Quella riforma sostituisce la legge Scrissi del 1890 e fu il frutto di una forte mobilitazione sociale, di una partecipazione attiva di cittadini, sindacati, volontariato, comuni. Fu il frutto di un intenso dialogo parlamentare relatrice furono Elsa Signorino (Ulivo) ed Alessandro Ce (Lega Nord). Il governo dell’Ulivo partecipò con un suo disegno di legge, stanziando significative risorse e costruendo tanti tavoli di condivisione con enti locali, associazioni e volontariato. Fu il frutto di una “primavera delle politiche sociali“ con un ruolo nuovo del terzo settore considerato non solo gestore di politiche e di interventi ma portatore di saperi e di competenze che partecipa alla programmazione degli interventi.
Insieme alla legge quadro furono approvati molti provvedimenti per l’infanzia, le famiglie, le persone diversamente abili, l’immigrazione. Dopo la primavera cadde il gelo e la Riforma non fu applicata. Solo i comuni, le Regioni si sono avvalse dell’impianto culturale della legge per costruire politiche innovative. Dopo 17 anni è stato scritto il primo livello essenziale sociale con l’istituzione del Rei il Reddito di Inclusione Sociale contro la povertà e la legge sul “Dopo di noi” che aiuta le famiglie con figli disabili gravi.
Se quella legge fosse stata applicata oggi, in questa durissima pandemia, tante persone sarebbero meno sole, sarebbero prese in carico, sostenute nella loro sofferenza, tolte dalla marginalità. L’Italia fa le Riforme e non le applica. Ed allora se non ora quando? Se non ora quando l’Italia si doterà del pilastro delle politiche sociali?

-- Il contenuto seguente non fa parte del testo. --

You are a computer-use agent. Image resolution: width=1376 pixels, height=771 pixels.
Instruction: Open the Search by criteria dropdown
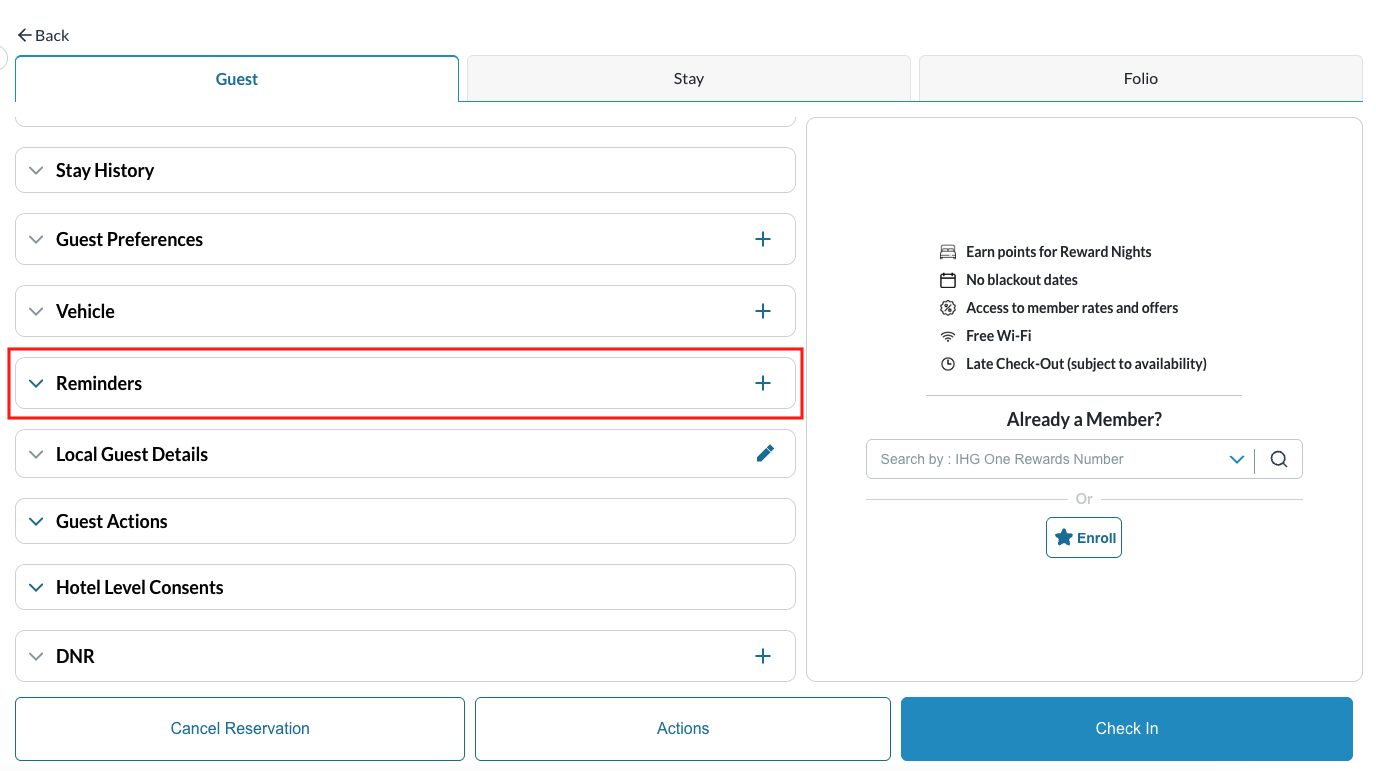(1237, 458)
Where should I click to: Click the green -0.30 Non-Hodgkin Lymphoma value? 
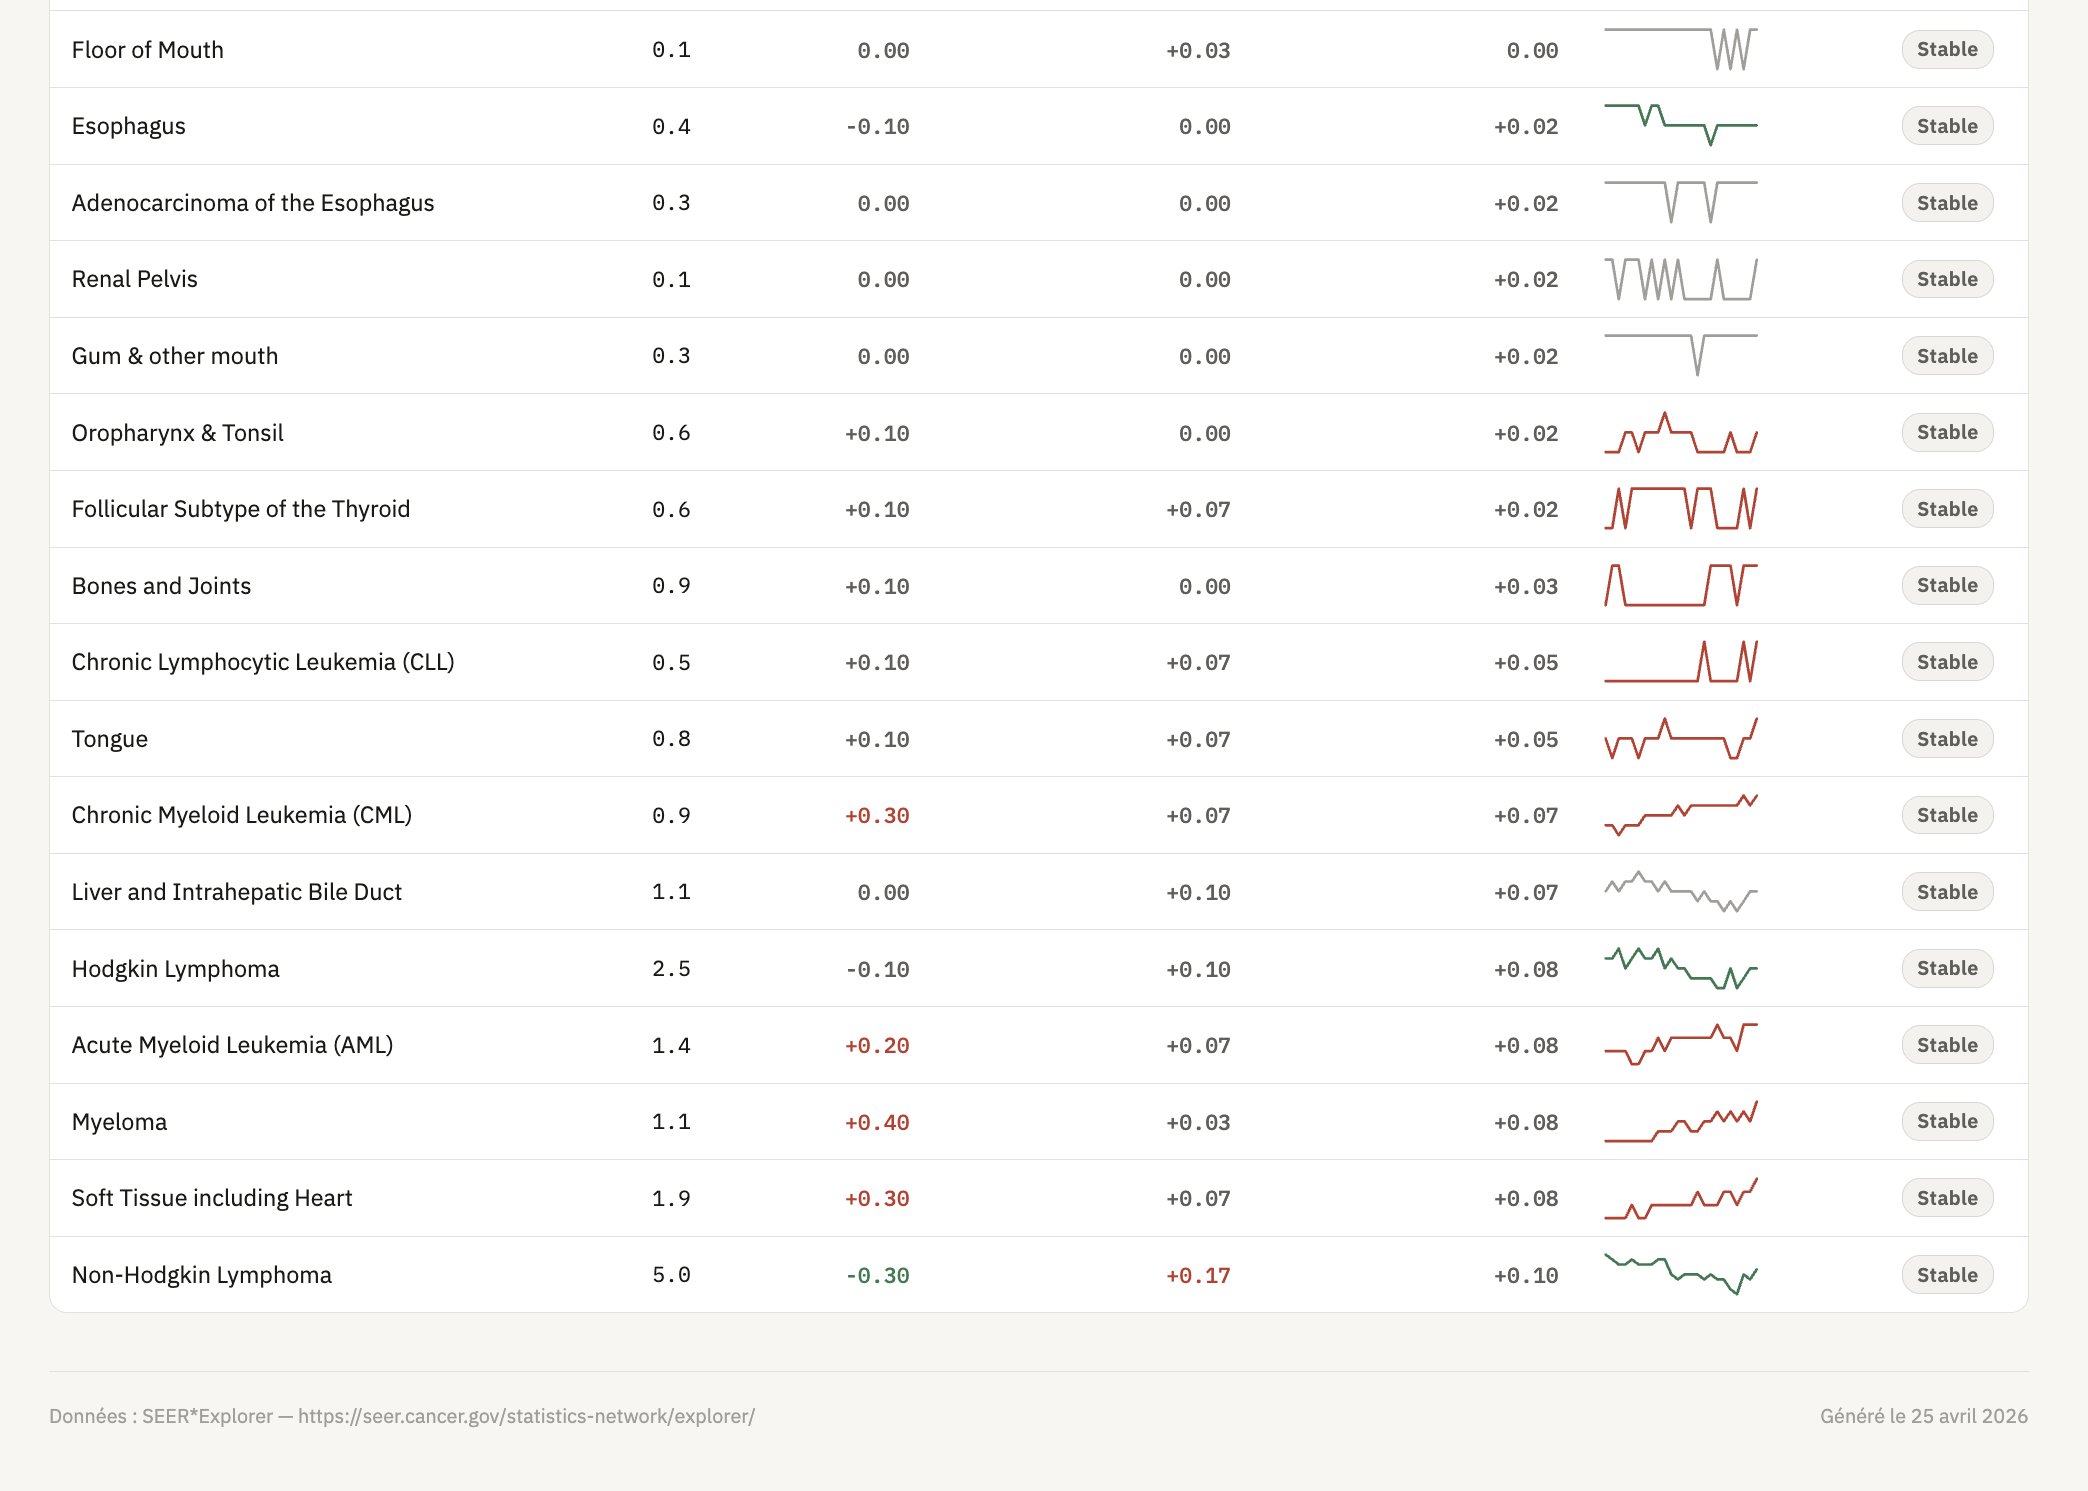click(877, 1275)
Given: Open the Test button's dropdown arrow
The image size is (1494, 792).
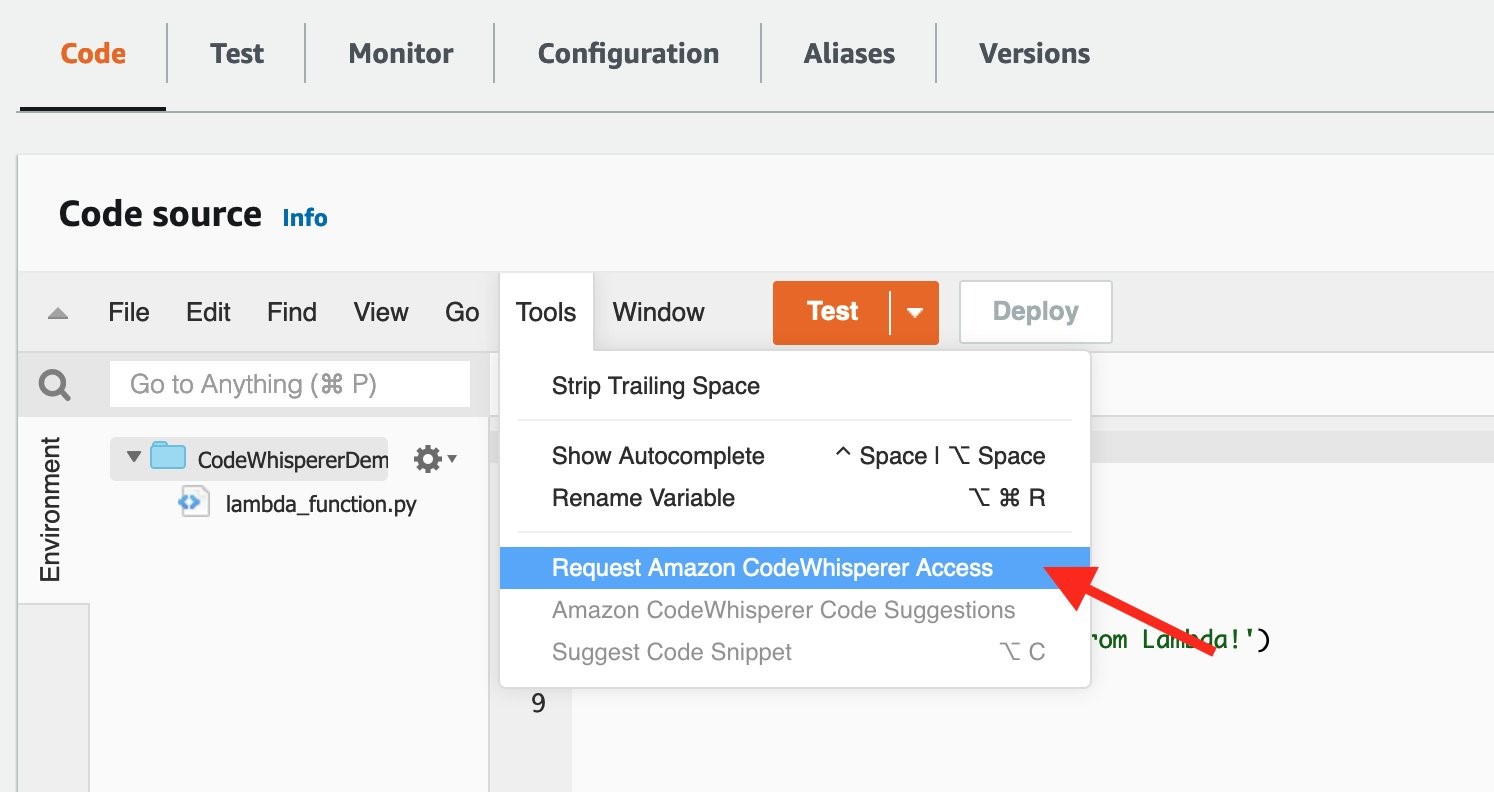Looking at the screenshot, I should coord(915,312).
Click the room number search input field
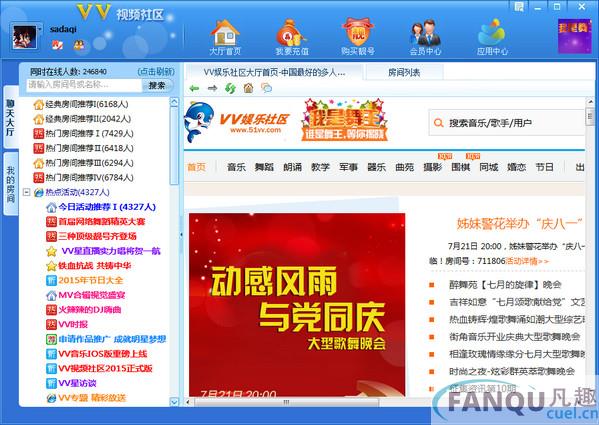The height and width of the screenshot is (425, 599). tap(84, 86)
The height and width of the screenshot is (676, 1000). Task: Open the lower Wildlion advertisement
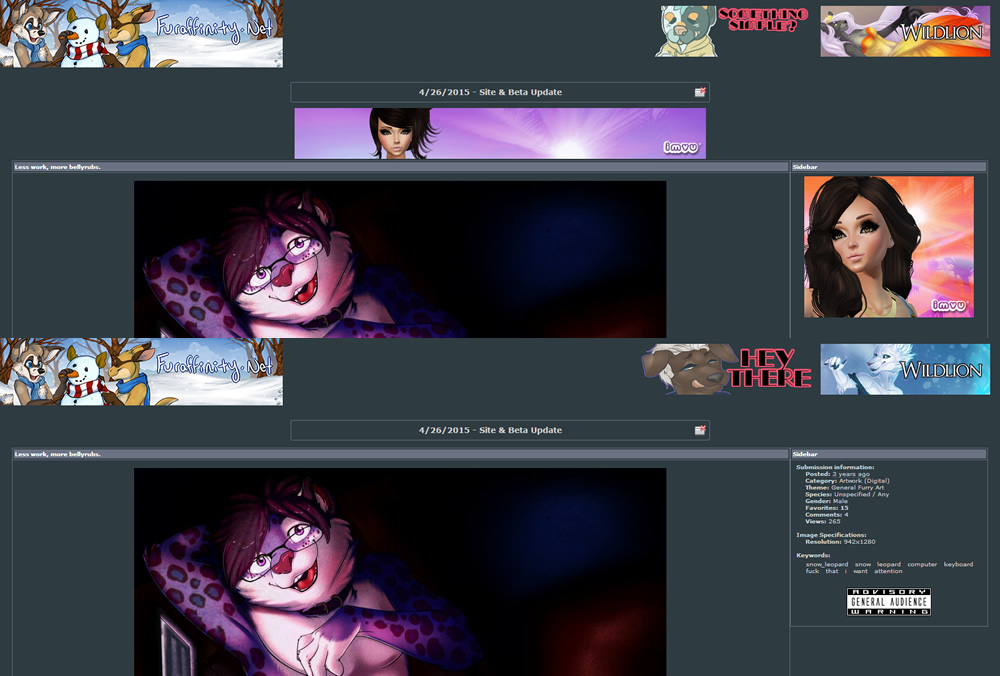pyautogui.click(x=905, y=370)
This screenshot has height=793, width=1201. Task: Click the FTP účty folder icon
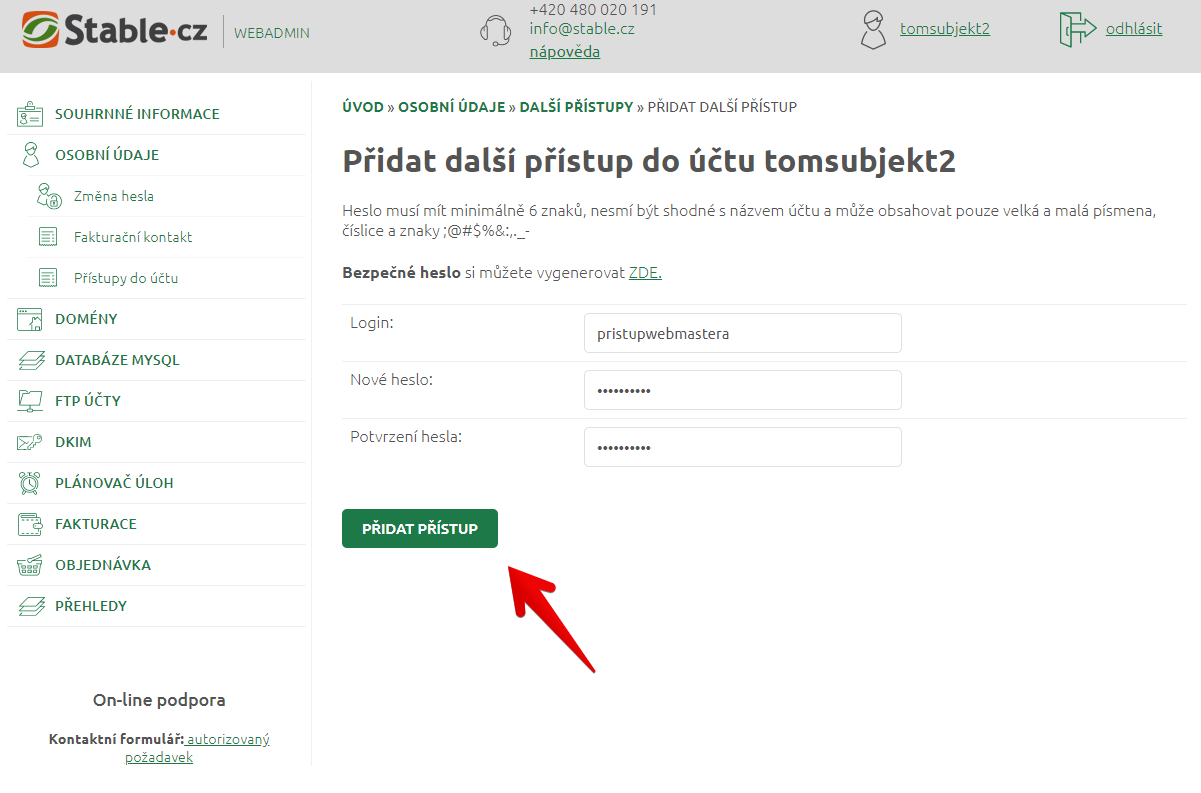tap(30, 402)
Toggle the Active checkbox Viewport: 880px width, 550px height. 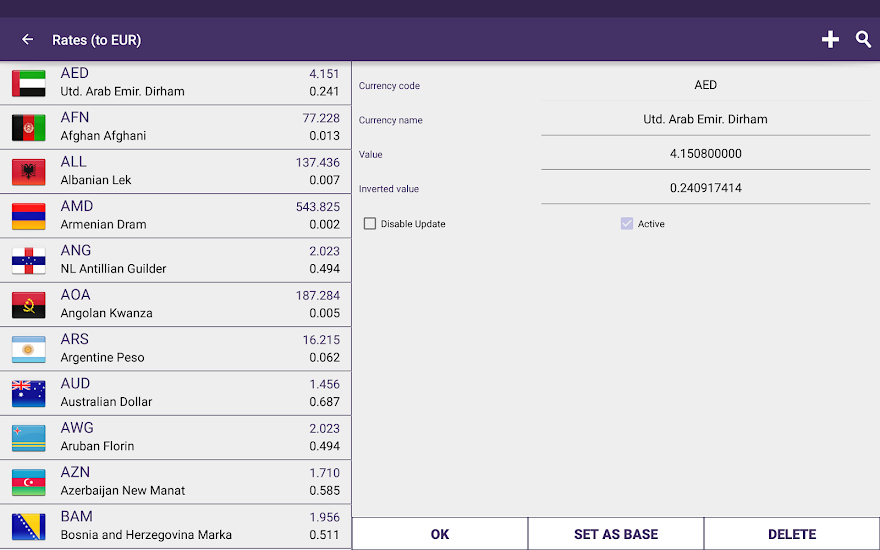[x=627, y=224]
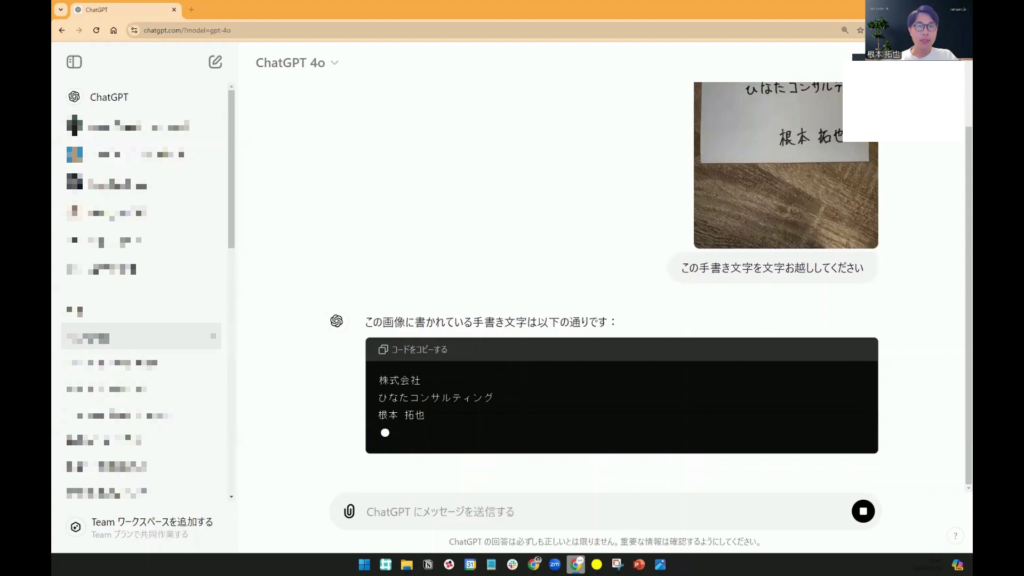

Con quale credibilità parliamo di medicina territoriale medicina di comunità senza l’ integrazione socio sanitaria, senza i servizi sociali.? Non bastano i medici di famiglia e gli infermieri ci vogliono gli le assistenti sociali, gli educatori, le assistenti domiciliari, eccetera.
Raccoglierà il governo, raccoglieranno le forze politiche di maggioranza, a partire dal PD, le proposte che l’Ordine degli Assistenti sociali ha elaborato è discusso in un evento cui hanno partecipato mille persone? Raccoglierà le proposte dei Comuni che attraverso l’Anci ha coinvolto operatori e amministratori locali, una intelligenza collettiva, una passione che non si è mai spenta e che oggi vuole, pretende che si costruisca quel welfare prezioso che non c’è. Lo vuole per poter prendersi cura delle sofferenze nascoste che invece i loro occhi vedono ed i loro cuori ascoltano. Insomma dal dolore della pandemia nascerà una nuova primavera delle politiche sociali? Per costruire un paese più umano e più giusto?